And even if it is right, the AI agent cannot complete the information that the knowledge doctors provide by gaining thanks to experience, says fertility doctor Jaime Knopman. When patients from her clinic in Manhattan Manhattan bring their information from AI chatbots, this is not necessarily incorrect, but what LLM suggests may not be the best approach in a specific case of the patient.
For example, taking into account IVF, couples will receive vitality assessments for their embryos. However, asking chatgpt to grant recommendations regarding the next steps based on the results themselves does not take into account other critical factors, says Knopman. “It is not just about the assessment: other things come into” – as in the case of the embryo biopsy, the state of the patient’s uterus lining and whether they have been successful in the past with fertility. In addition to the years of training and medical education, Knopman claims that “she took care of thousands of women.” This, he says, gives his real observations about what subsequent steps to realize, what LLM is missing.
Knopman says that other patients will come to how they want to transfer the embryo, based on the answer they received from AI. However, although the method that has been suggested may be common, other action courses may be more suitable for specific circumstances of the patient, he says. “There is a science we study and learn how to do it, but there is art, why one modality or treatment protocol is better for a patient than a different one,” he says.

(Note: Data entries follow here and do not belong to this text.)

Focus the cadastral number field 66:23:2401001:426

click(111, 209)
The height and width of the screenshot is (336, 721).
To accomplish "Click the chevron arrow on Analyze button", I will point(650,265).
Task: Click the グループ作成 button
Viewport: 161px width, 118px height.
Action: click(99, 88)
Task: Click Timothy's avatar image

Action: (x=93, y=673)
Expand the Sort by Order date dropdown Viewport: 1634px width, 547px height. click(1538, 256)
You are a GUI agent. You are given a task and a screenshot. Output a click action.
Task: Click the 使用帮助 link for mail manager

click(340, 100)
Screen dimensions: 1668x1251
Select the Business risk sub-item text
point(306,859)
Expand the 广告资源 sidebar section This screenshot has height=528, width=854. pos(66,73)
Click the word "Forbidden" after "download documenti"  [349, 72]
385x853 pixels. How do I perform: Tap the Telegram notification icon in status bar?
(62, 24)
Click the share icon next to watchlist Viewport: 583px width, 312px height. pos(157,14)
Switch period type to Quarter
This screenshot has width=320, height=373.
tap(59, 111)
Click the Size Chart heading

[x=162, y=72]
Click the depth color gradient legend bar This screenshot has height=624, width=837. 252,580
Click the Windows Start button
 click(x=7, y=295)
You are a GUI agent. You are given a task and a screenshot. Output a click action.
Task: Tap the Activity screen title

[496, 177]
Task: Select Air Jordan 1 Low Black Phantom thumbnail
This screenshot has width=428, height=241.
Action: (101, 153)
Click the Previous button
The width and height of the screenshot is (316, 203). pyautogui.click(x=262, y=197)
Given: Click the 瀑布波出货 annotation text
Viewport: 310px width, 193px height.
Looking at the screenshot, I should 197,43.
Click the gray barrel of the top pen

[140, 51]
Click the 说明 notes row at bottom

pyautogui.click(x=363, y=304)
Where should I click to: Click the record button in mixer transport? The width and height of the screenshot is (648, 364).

Some companies behind these chatbots AI built tools for solving problems related to issued medical information. Openai, CHATGPT parent company, announced On May 12, he introduced Healthbench, a system designed to measure AI’s capabilities in answering health questions. Opeli claims that the program has been built with the assist of over 260 doctors in 60 countries and includes 5000 simulated health conversations between users and AI models, with a guide of scoring by doctors to assess the answer. The company claims that it stated that thanks to earlier versions of AI models, doctors can improve the answers generated by chatbot, but they claim that the latest models, available from April 2025, such as GPT-4.1, were as good or better than doctors.
“Our findings show that large language models have improved significantly over time and already outweigh experts in writing responses to examples tested at our reference point,” says Open AI on its website. “However, even the most advanced systems still have a significant space to improve, especially in search of the necessary context for unspecified queries and the worst reliability.”
Other companies build health -specific tools that are specially designed for doctors. Microsoft claims that he has created a novel AI-Zwana Mai Diagnostic Orchestra (Mai-DXO)-which four times diagnosed patients four times like doctors. The system acts on the question about several leading models of immense languages - including the OPENAI GPT, Google’s Gemini, Anthropic’s Claude, Meta Llama and GROK XAI – in a way that loosely imitates many human cooperating experts.
Novel doctors will have to learn to operate these AI tools and advisory patients who operate them, says Bernard S. Chang, a dean of medical education at Harvard Medical School. That is why his university was one of the first to offer students classes About how to operate technology in your practices. “This is one of the most exciting things that is happening now in medical education,” says Chang.
The situation resembles Chang when people began to turn to the Internet in search of medical information 20 years ago. Patients came to him and said: “I hope you are not one of the doctors who use Google.” But when the search engine became ubiquitous, he wanted to answer these patients: “You would not like to go to the doctor who did not do it.” He sees the same thing that is happening with AI now. “What doctor practices medicine and does not use this powerful tool?”